CSR means compressed-sparse-row. So it’s just storing the column index, row index and the value. I’m sure you can find some scipy examples online that will help with your understanding if required.

OK, I see.

Hi everyone, I generated the mesh using the gmsh software tool and used meshio to create the xdmf files. We can see the generated physical boundaries are not correct. What’s the problem in the transform file? Thank you.

You Need to supply us with a Minimal Working Example (MWE) for anyone to answer this question.

Dear dokken, sorry for not pointing out the example was at the top of this post. I’ll repeat the code with problem for convenience.

gmsh geo file:

//+
d_w = DefineNumber[ 0.0127, Name "Parameters/d_w" ];
//+
d_h = DefineNumber[ 1.27e-3, Name "Parameters/d_h" ];
//+
s_w = DefineNumber[ 1.27e-3, Name "Parameters/s_w" ];
//+
s_h = DefineNumber[ 1.27e-4, Name "Parameters/s_h" ];
//+
Point(1) = {0, 0, 0, 0.0005};
//+
Point(2) = {d_w, 0, 0, 0.0005};
//+
Point(3) = {d_w, d_h, 0, 0.0005};
//+
Point(4) = {d_w, d_w, 0, 0.0005};
//+
Point(5) = {0, d_w, 0, 0.0005};
//+
Point(6) = {0, d_h, 0, 0.0005};
//+
Point(7) = {d_w/2-s_w/2, d_h, 0, 0.00005};
//+
Point(8) = {d_w/2+s_w/2, d_h, 0, 0.00005};
//+
Point(9) = {d_w/2+s_w/2, d_h+s_h, 0, 0.00005};
//+
Point(10) = {d_w/2-s_w/2, d_h+s_h, 0, 0.00005};
//+
Line(1) = {1, 2};
//+
Line(2) = {2, 3};
//+
Line(3) = {3, 4};
//+
Line(4) = {4, 5};
//+
Line(5) = {5, 6};
//+
Line(6) = {6, 1};
//+
Line(7) = {6, 7};
//+
Line(8) = {7, 8};
//+
Line(9) = {8, 3};
//+
Line(10) = {8, 9};
//+
Line(11) = {9, 10};
//+
Line(12) = {10, 7};
//+
Curve Loop(1) = {5, 7, -12, -11, -10, 9, 3, 4};
//+
Plane Surface(1) = {1};
//+
Curve Loop(2) = {7, 8, 9, -2, -1, -6};
//+
Plane Surface(2) = {2};
//+
Physical Curve("PEC") = {5, 6, 1, 2, 3, 4, 11, 12, 8, 10};
//+
Physical Surface("Air") = {1};
//+
Physical Surface("Dielectric") = {2};

geo mesh to xdmf:

import pygmsh
import meshio
import numpy as np

filename = 'strip.msh'
mesh = meshio.read(
    filename,  # string, os.PathLike, or a buffer/open file
)
points, cells, cell_data, field_data = mesh.points, mesh.cells, mesh.cell_data, mesh.field_data

triangle_data = None
line_data = None
tri_cell_idx = []
line_cell_idx = []

for i, cell in enumerate(cells):
    if cell.type == 'triangle':
        print(i, 'triangle')
        tri_cell_idx.append(i)
        if triangle_data is None:
            triangle_data = cell.data
        else:
            triangle_data = np.vstack([triangle_data, cell.data])
    else:
        print(i, 'line')
        line_cell_idx.append(i)
        if line_data is None:
            line_data = cell.data
        else:
            line_data = np.vstack([line_data, cell.data])


meshio.xdmf.write('tag_triangle.xdmf', meshio.Mesh(
    points=points,
    cells={'triangle': triangle_data},
    cell_data={
        'triangle': [np.concatenate([cell_data['gmsh:physical'][i] for i in tri_cell_idx])]
    },
    field_data=field_data
))
meshio.xdmf.write("tag_all.xdmf", meshio.Mesh(
    points=points,
    cells={"line": line_data},
    cell_data={
        "line": [np.concatenate([cell_data['gmsh:physical'][i] for i in line_cell_idx])]
    }
))

@wwshunan I do not understand what you mean by saying the physical boundaries are not correct?
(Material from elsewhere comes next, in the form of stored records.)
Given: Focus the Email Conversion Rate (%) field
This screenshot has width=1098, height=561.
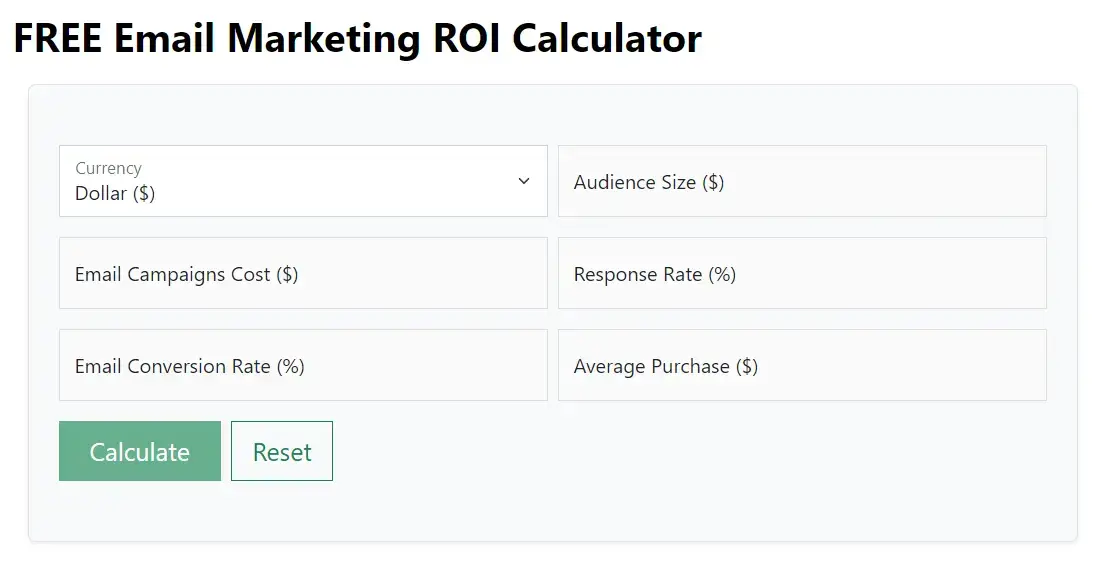Looking at the screenshot, I should (x=303, y=365).
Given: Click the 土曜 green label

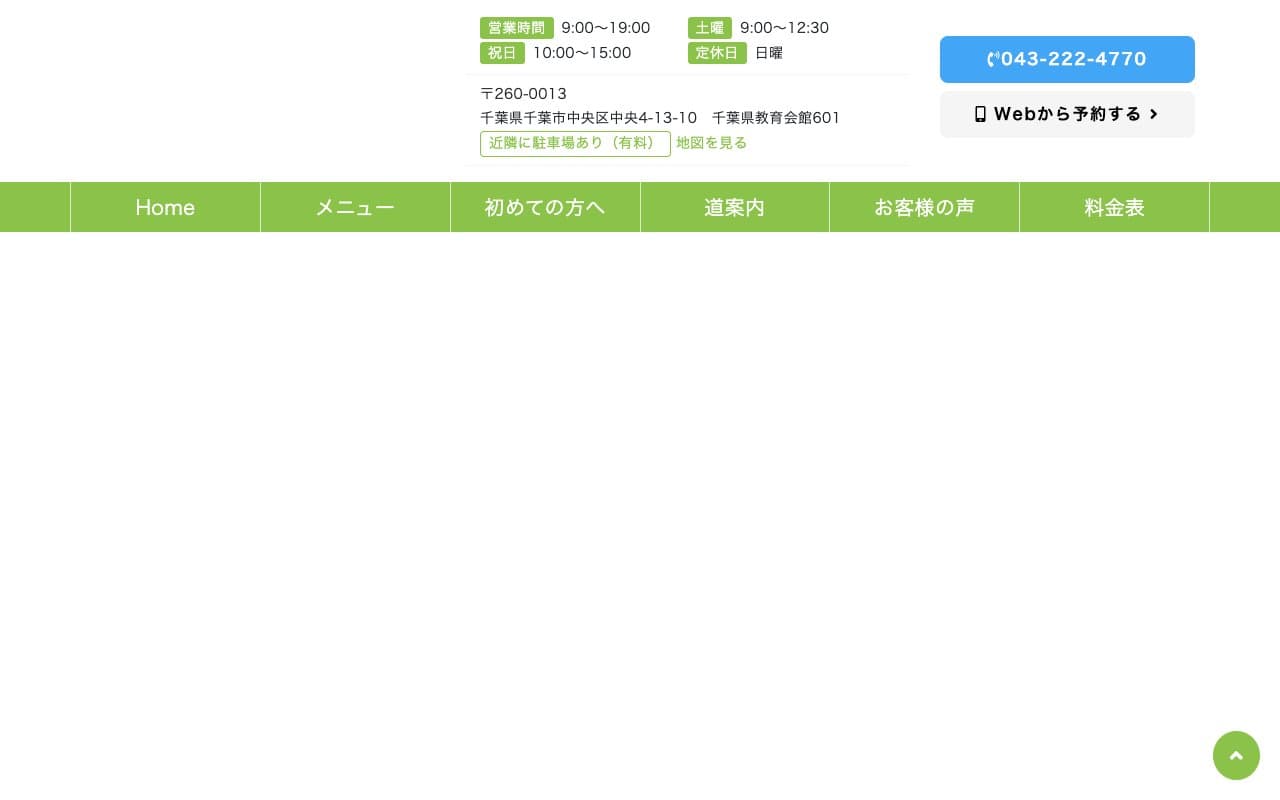Looking at the screenshot, I should pyautogui.click(x=709, y=28).
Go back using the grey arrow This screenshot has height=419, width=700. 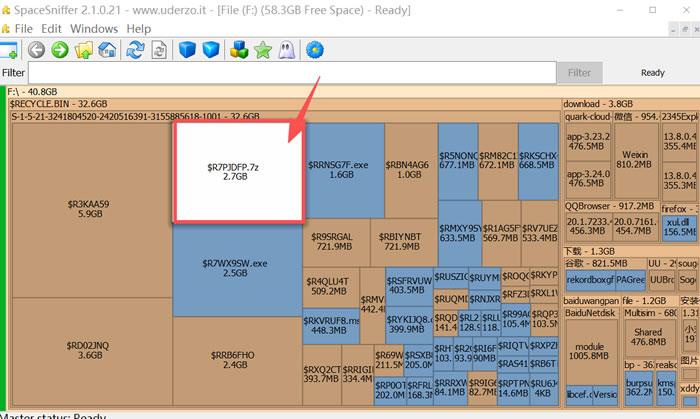[x=37, y=50]
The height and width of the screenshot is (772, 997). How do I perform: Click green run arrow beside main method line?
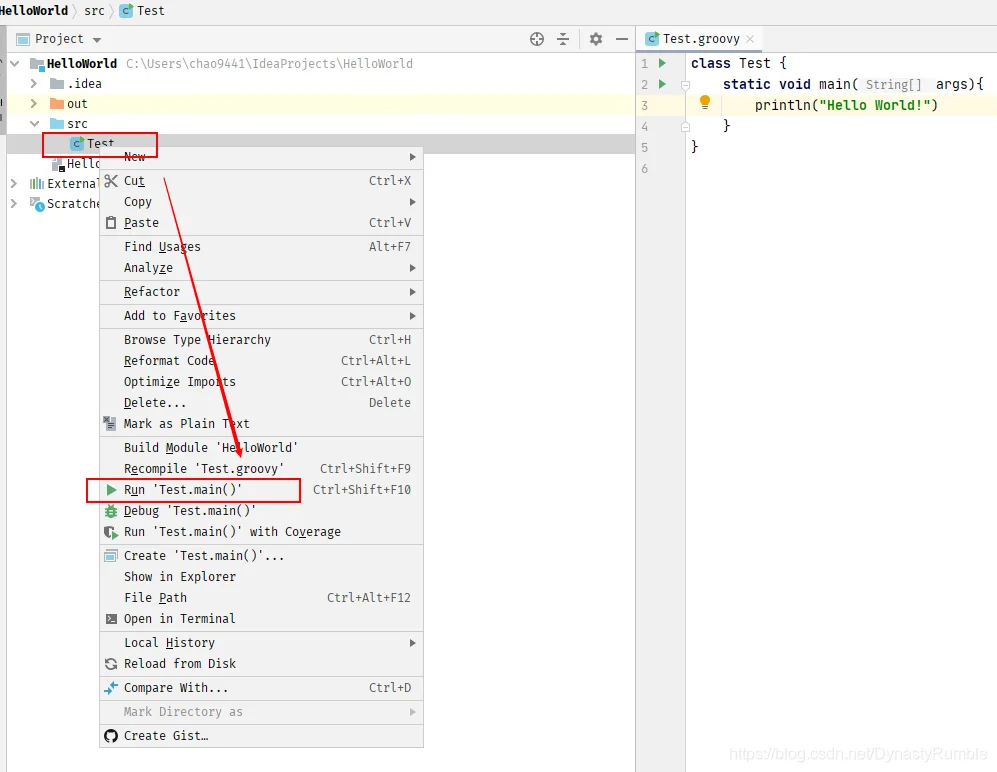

I’ve opened the mesh in its geo format, and the xdmf format matches the output of the geo format. The triangular mesh consists of two markers, indicating each domain, while you only have one physical tag for the whole boundary.

dokken, did you use the option “XDMF Reader” of paraview 5.8.0 to open the tag_triangle.xdmf file? I used the generated mesh to solve the eigenvalue problem and got the incorrect eigenvalues. Then I created the geometry with the pygmsh module point by point and finally generated the mesh using its generate_mesh function. Everything work. However it’s not convenient to create the geometry by code.

I am using Paraview 5.7 and can use either “XDMF Reader” or “XDMF3ReaderS” to visualize the mesh.
It is also not clear to me what your problem when visualizing the tag_triangle.xdmf is, as you have not explained that in detail.

You need to be able to make a minimal example illustrating that something is wrong. As you have a point by point geometry, you should be able to compare the two meshes and look for differences.
This can be done by using meshio.xdmf.write("filename.xdmf", mesh, data_format="XML"). Then you can compare to similar meshes in plaintext (use coarse meshes).